## Exercise objective
Each record needs to be transcribed exactly.

## Data for review
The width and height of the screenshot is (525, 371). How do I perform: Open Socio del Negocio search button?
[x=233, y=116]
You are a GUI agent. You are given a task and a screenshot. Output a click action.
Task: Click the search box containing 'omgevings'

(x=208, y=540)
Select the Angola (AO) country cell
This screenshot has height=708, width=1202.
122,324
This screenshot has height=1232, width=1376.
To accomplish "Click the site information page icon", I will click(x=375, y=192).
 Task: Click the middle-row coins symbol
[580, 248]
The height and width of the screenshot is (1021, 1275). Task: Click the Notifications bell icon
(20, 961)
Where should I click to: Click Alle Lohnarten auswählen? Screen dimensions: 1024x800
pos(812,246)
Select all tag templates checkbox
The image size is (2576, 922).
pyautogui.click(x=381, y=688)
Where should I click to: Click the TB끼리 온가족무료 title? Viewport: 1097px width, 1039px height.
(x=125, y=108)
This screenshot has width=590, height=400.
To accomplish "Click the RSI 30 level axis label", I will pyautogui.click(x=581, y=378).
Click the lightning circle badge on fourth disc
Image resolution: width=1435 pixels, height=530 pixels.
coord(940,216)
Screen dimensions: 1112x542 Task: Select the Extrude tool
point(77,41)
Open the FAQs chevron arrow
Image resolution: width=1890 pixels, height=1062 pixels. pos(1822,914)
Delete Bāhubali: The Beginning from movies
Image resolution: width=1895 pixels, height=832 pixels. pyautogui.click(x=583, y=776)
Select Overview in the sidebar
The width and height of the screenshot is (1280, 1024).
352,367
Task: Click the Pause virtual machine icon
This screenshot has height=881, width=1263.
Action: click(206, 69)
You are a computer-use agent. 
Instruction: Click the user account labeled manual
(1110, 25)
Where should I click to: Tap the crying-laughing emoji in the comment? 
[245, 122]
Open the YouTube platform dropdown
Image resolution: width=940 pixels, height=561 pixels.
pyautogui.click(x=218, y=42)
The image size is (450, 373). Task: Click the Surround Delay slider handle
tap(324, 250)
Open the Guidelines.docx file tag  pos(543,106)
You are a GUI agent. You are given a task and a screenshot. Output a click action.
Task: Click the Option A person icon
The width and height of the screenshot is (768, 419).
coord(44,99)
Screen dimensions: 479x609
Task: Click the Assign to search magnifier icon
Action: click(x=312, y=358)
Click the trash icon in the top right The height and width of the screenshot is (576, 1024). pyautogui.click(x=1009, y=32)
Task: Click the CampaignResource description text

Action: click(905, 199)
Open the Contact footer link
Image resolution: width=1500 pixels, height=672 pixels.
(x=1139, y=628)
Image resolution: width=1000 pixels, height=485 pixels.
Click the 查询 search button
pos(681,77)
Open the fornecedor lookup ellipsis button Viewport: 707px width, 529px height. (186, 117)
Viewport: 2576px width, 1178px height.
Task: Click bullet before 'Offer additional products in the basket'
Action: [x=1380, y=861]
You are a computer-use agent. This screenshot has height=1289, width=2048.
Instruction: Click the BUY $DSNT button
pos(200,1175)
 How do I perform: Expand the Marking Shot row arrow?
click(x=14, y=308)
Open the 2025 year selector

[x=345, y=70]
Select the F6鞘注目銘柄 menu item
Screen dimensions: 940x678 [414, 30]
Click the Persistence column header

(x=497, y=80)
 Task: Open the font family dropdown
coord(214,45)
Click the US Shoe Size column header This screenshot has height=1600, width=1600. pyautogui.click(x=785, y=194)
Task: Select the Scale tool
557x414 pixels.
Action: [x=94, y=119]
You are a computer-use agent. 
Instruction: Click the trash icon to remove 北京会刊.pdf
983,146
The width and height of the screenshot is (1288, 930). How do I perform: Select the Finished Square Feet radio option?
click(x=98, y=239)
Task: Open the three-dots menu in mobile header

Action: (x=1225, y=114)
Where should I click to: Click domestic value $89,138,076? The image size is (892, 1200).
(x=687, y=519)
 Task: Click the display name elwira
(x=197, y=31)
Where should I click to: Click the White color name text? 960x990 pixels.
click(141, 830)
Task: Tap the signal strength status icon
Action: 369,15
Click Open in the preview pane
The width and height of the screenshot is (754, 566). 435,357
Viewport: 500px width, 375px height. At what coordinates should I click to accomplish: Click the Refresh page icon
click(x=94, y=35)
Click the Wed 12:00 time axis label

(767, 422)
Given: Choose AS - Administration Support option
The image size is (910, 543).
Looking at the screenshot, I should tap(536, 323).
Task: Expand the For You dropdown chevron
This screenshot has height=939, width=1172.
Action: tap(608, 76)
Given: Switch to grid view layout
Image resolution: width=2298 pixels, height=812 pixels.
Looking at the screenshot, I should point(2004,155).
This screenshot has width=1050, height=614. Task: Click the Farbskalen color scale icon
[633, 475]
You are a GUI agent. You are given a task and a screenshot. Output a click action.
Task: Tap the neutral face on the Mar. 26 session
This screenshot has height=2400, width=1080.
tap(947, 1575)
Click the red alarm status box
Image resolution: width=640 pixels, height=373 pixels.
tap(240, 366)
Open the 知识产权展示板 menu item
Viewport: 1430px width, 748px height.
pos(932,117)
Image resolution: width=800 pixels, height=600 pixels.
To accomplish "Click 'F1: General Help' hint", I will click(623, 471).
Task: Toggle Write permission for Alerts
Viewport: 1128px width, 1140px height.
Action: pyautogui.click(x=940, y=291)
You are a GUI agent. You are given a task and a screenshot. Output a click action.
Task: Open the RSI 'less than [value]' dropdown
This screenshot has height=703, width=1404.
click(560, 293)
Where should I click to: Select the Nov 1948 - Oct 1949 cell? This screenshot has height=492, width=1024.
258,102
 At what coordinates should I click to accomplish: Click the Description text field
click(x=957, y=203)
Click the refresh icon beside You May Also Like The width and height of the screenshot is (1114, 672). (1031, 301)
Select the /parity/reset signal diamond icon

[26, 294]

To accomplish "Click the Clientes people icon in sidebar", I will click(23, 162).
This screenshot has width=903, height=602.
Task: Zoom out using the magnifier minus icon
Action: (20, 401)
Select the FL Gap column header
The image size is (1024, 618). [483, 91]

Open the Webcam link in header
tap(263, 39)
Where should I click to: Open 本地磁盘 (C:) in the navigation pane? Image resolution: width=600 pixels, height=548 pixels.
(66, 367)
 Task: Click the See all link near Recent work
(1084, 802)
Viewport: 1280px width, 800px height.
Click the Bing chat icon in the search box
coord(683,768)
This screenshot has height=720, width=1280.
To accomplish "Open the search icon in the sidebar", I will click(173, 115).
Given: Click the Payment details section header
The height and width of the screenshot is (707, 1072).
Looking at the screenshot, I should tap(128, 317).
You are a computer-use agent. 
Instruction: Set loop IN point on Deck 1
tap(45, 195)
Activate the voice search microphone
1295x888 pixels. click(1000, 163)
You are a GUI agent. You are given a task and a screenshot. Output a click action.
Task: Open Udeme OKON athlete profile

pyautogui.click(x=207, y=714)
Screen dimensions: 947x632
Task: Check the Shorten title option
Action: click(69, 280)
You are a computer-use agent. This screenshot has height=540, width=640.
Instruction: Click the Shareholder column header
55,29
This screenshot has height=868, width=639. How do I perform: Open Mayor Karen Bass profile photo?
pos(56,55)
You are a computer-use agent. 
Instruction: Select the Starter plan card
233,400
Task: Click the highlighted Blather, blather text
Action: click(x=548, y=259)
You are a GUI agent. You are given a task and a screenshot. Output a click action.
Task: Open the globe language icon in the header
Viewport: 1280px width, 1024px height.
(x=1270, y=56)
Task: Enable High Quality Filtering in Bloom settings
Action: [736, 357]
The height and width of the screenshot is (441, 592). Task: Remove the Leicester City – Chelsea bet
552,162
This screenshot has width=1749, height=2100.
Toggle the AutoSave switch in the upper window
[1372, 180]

## Output for this task
The width and height of the screenshot is (525, 371). How do I perform: Open Socio del Negocio search button?
[x=233, y=116]
You are a GUI agent. You are given a task and a screenshot. Output a click action.
Task: Click the search box containing 'omgevings'

(x=208, y=540)
Select the Angola (AO) country cell
This screenshot has height=708, width=1202.
122,324
This screenshot has height=1232, width=1376.
To accomplish "Click the site information page icon", I will click(x=375, y=192).
 Task: Click the middle-row coins symbol
[580, 248]
The height and width of the screenshot is (1021, 1275). Task: Click the Notifications bell icon
(20, 961)
Where should I click to: Click Alle Lohnarten auswählen? Screen dimensions: 1024x800
pos(812,246)
Select all tag templates checkbox
The image size is (2576, 922).
pyautogui.click(x=381, y=688)
Where should I click to: Click the TB끼리 온가족무료 title? Viewport: 1097px width, 1039px height.
(x=125, y=108)
This screenshot has width=590, height=400.
To accomplish "Click the RSI 30 level axis label", I will pyautogui.click(x=581, y=378).
Click the lightning circle badge on fourth disc
Image resolution: width=1435 pixels, height=530 pixels.
coord(940,216)
Screen dimensions: 1112x542 Task: Select the Extrude tool
point(77,41)
Open the FAQs chevron arrow
Image resolution: width=1890 pixels, height=1062 pixels. pos(1822,914)
Delete Bāhubali: The Beginning from movies
Image resolution: width=1895 pixels, height=832 pixels. pyautogui.click(x=583, y=776)
Select Overview in the sidebar
The width and height of the screenshot is (1280, 1024).
352,367
Task: Click the Pause virtual machine icon
This screenshot has height=881, width=1263.
Action: click(206, 69)
You are a computer-use agent. 
Instruction: Click the user account labeled manual
(1110, 25)
Where should I click to: Tap the crying-laughing emoji in the comment? 
[245, 122]
Open the YouTube platform dropdown
Image resolution: width=940 pixels, height=561 pixels.
pyautogui.click(x=218, y=42)
The image size is (450, 373). Task: Click the Surround Delay slider handle
tap(324, 250)
Open the Guidelines.docx file tag  pos(543,106)
You are a GUI agent. You are given a task and a screenshot. Output a click action.
Task: Click the Option A person icon
The width and height of the screenshot is (768, 419).
coord(44,99)
Screen dimensions: 479x609
Task: Click the Assign to search magnifier icon
Action: click(x=312, y=358)
Click the trash icon in the top right The height and width of the screenshot is (576, 1024). pyautogui.click(x=1009, y=32)
Task: Click the CampaignResource description text

Action: click(905, 199)
Open the Contact footer link
Image resolution: width=1500 pixels, height=672 pixels.
(x=1139, y=628)
Image resolution: width=1000 pixels, height=485 pixels.
Click the 查询 search button
pos(681,77)
Open the fornecedor lookup ellipsis button Viewport: 707px width, 529px height. (186, 117)
Viewport: 2576px width, 1178px height.
Task: Click bullet before 'Offer additional products in the basket'
Action: [x=1380, y=861]
You are a computer-use agent. This screenshot has height=1289, width=2048.
Instruction: Click the BUY $DSNT button
pos(200,1175)
 How do I perform: Expand the Marking Shot row arrow?
click(x=14, y=308)
Open the 2025 year selector

[x=345, y=70]
Select the F6鞘注目銘柄 menu item
Screen dimensions: 940x678 [414, 30]
Click the Persistence column header

(x=497, y=80)
 Task: Open the font family dropdown
coord(214,45)
Click the US Shoe Size column header This screenshot has height=1600, width=1600. pyautogui.click(x=785, y=194)
Task: Select the Scale tool
557x414 pixels.
Action: [x=94, y=119]
You are a computer-use agent. 
Instruction: Click the trash icon to remove 北京会刊.pdf
983,146
The width and height of the screenshot is (1288, 930). How do I perform: Select the Finished Square Feet radio option?
click(x=98, y=239)
Task: Open the three-dots menu in mobile header

Action: (x=1225, y=114)
Where should I click to: Click domestic value $89,138,076? The image size is (892, 1200).
(x=687, y=519)
 Task: Click the display name elwira
(x=197, y=31)
Where should I click to: Click the White color name text? 960x990 pixels.
click(141, 830)
Task: Tap the signal strength status icon
Action: 369,15
Click Open in the preview pane
The width and height of the screenshot is (754, 566). 435,357
Viewport: 500px width, 375px height. At what coordinates should I click to accomplish: Click the Refresh page icon
click(x=94, y=35)
Click the Wed 12:00 time axis label

(767, 422)
Given: Choose AS - Administration Support option
The image size is (910, 543).
Looking at the screenshot, I should tap(536, 323).
Task: Expand the For You dropdown chevron
This screenshot has height=939, width=1172.
Action: tap(608, 76)
Given: Switch to grid view layout
Image resolution: width=2298 pixels, height=812 pixels.
Looking at the screenshot, I should point(2004,155).
This screenshot has width=1050, height=614. Task: Click the Farbskalen color scale icon
[633, 475]
You are a GUI agent. You are given a task and a screenshot. Output a click action.
Task: Tap the neutral face on the Mar. 26 session
This screenshot has height=2400, width=1080.
tap(947, 1575)
Click the red alarm status box
Image resolution: width=640 pixels, height=373 pixels.
tap(240, 366)
Open the 知识产权展示板 menu item
Viewport: 1430px width, 748px height.
pos(932,117)
Image resolution: width=800 pixels, height=600 pixels.
To accomplish "Click 'F1: General Help' hint", I will click(623, 471).
Task: Toggle Write permission for Alerts
Viewport: 1128px width, 1140px height.
Action: pyautogui.click(x=940, y=291)
You are a GUI agent. You are given a task and a screenshot. Output a click action.
Task: Open the RSI 'less than [value]' dropdown
This screenshot has height=703, width=1404.
click(560, 293)
Where should I click to: Select the Nov 1948 - Oct 1949 cell? This screenshot has height=492, width=1024.
258,102
 At what coordinates should I click to accomplish: Click the Description text field
click(x=957, y=203)
Click the refresh icon beside You May Also Like The width and height of the screenshot is (1114, 672). (1031, 301)
Select the /parity/reset signal diamond icon

[26, 294]

To accomplish "Click the Clientes people icon in sidebar", I will click(23, 162).
This screenshot has width=903, height=602.
Task: Zoom out using the magnifier minus icon
Action: (20, 401)
Select the FL Gap column header
The image size is (1024, 618). [483, 91]

Open the Webcam link in header
tap(263, 39)
Where should I click to: Open 本地磁盘 (C:) in the navigation pane? Image resolution: width=600 pixels, height=548 pixels.
(66, 367)
 Task: Click the See all link near Recent work
(1084, 802)
Viewport: 1280px width, 800px height.
Click the Bing chat icon in the search box
coord(683,768)
This screenshot has height=720, width=1280.
To accomplish "Open the search icon in the sidebar", I will click(173, 115).
Given: Click the Payment details section header
The height and width of the screenshot is (707, 1072).
Looking at the screenshot, I should tap(128, 317).
You are a computer-use agent. 
Instruction: Set loop IN point on Deck 1
tap(45, 195)
Activate the voice search microphone
1295x888 pixels. click(1000, 163)
You are a GUI agent. You are given a task and a screenshot. Output a click action.
Task: Open Udeme OKON athlete profile

pyautogui.click(x=207, y=714)
Screen dimensions: 947x632
Task: Check the Shorten title option
Action: click(69, 280)
You are a computer-use agent. This screenshot has height=540, width=640.
Instruction: Click the Shareholder column header
55,29
This screenshot has height=868, width=639. How do I perform: Open Mayor Karen Bass profile photo?
pos(56,55)
You are a computer-use agent. 
Instruction: Select the Starter plan card
233,400
Task: Click the highlighted Blather, blather text
Action: click(x=548, y=259)
You are a GUI agent. You are given a task and a screenshot. Output a click action.
Task: Open the globe language icon in the header
Viewport: 1280px width, 1024px height.
(x=1270, y=56)
Task: Enable High Quality Filtering in Bloom settings
Action: [736, 357]
The height and width of the screenshot is (441, 592). Task: Remove the Leicester City – Chelsea bet
552,162
This screenshot has width=1749, height=2100.
Toggle the AutoSave switch in the upper window
[1372, 180]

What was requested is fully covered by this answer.